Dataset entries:
--- START ---

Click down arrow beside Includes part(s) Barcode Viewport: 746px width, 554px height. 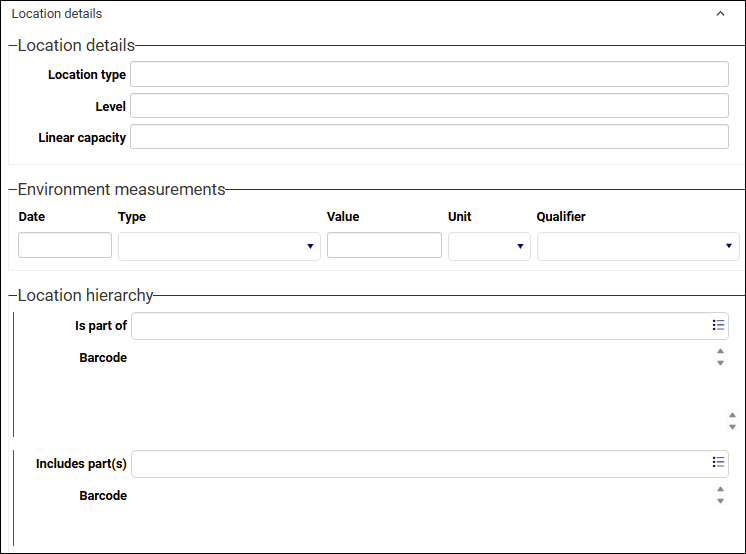click(720, 501)
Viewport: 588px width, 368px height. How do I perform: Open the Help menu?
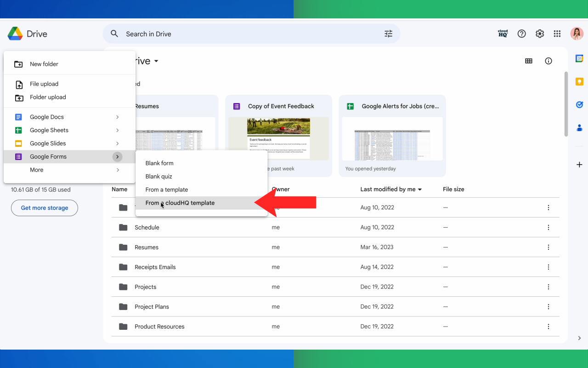pos(521,34)
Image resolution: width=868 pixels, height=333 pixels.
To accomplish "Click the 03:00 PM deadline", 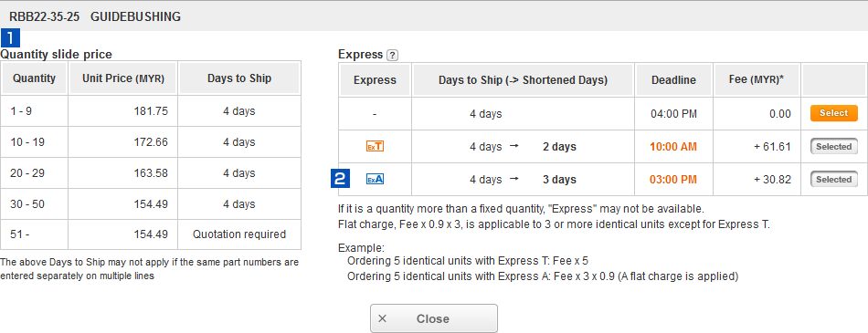I will coord(673,179).
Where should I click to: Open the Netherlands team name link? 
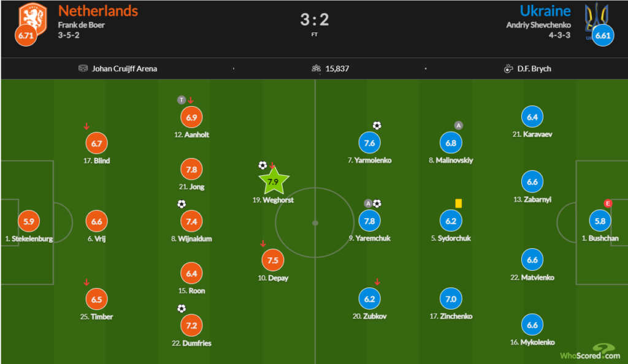(x=98, y=11)
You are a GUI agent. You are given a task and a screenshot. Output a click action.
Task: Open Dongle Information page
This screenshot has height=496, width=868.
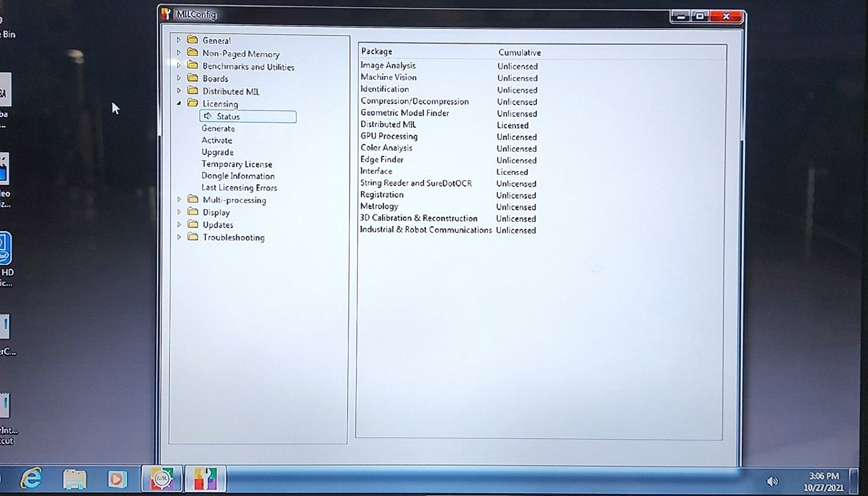point(238,176)
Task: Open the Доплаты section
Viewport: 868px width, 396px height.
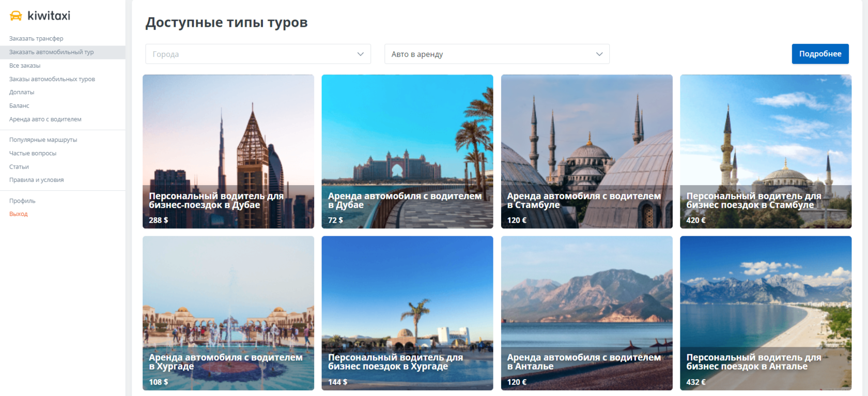Action: pyautogui.click(x=22, y=92)
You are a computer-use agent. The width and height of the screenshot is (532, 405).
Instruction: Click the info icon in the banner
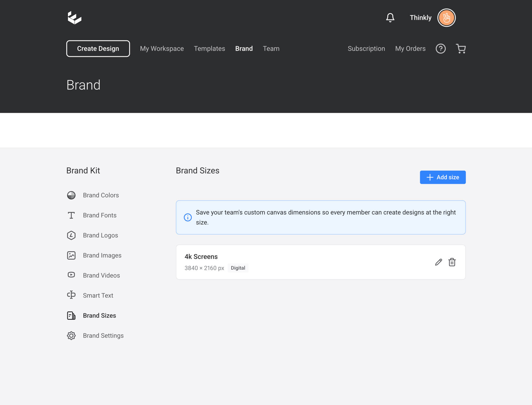(x=188, y=217)
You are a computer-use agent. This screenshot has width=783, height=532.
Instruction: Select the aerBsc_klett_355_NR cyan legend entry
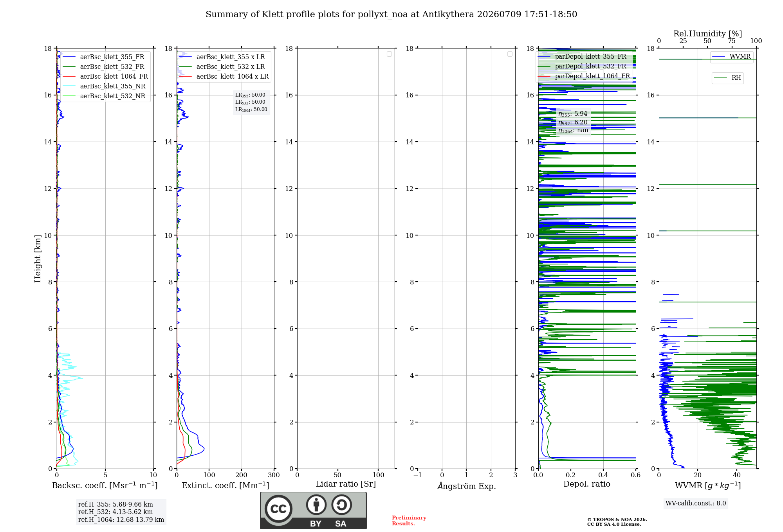tap(104, 86)
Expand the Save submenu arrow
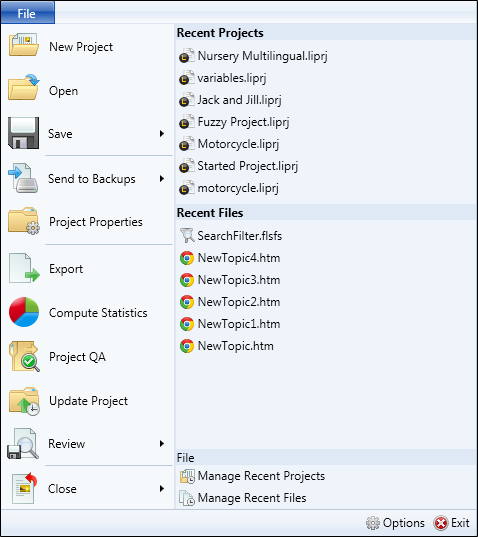Viewport: 478px width, 537px height. [x=162, y=134]
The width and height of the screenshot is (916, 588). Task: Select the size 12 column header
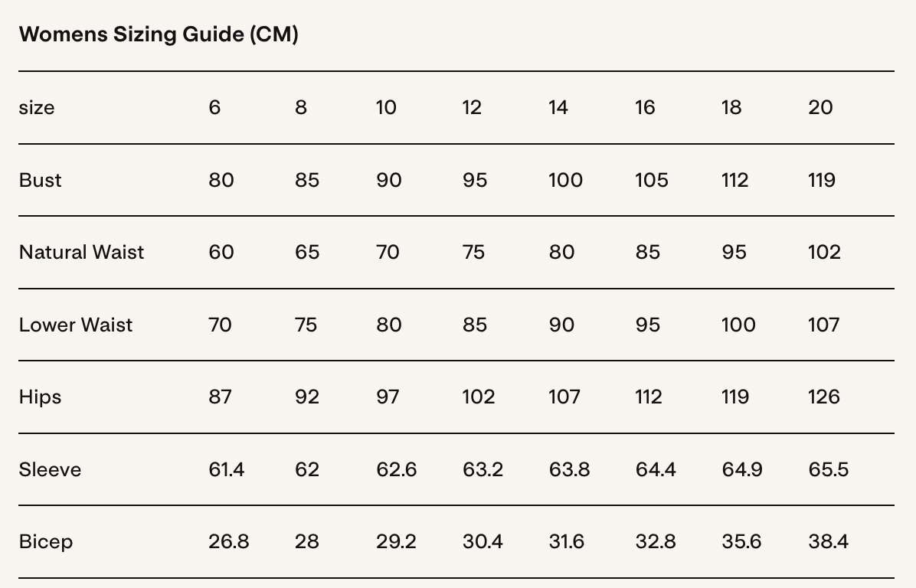point(472,107)
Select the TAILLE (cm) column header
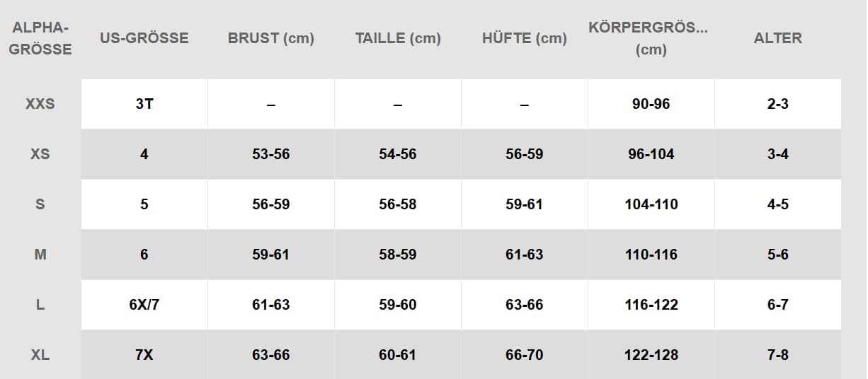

--- END ---

WORK REQUEST:
I would like you to set down the lines above, from the one containing "Instruction: Select the" to the final line, exactly as written and without pictures.

OUTPUT FOR THIS TASK:
Instruction: Select the aerBsc_klett_355_NR cyan legend entry
tap(104, 86)
Expand the Save submenu arrow
Viewport: 478px width, 537px height. [x=162, y=134]
The width and height of the screenshot is (916, 588). Task: Select the size 12 column header
point(472,107)
Select the TAILLE (cm) column header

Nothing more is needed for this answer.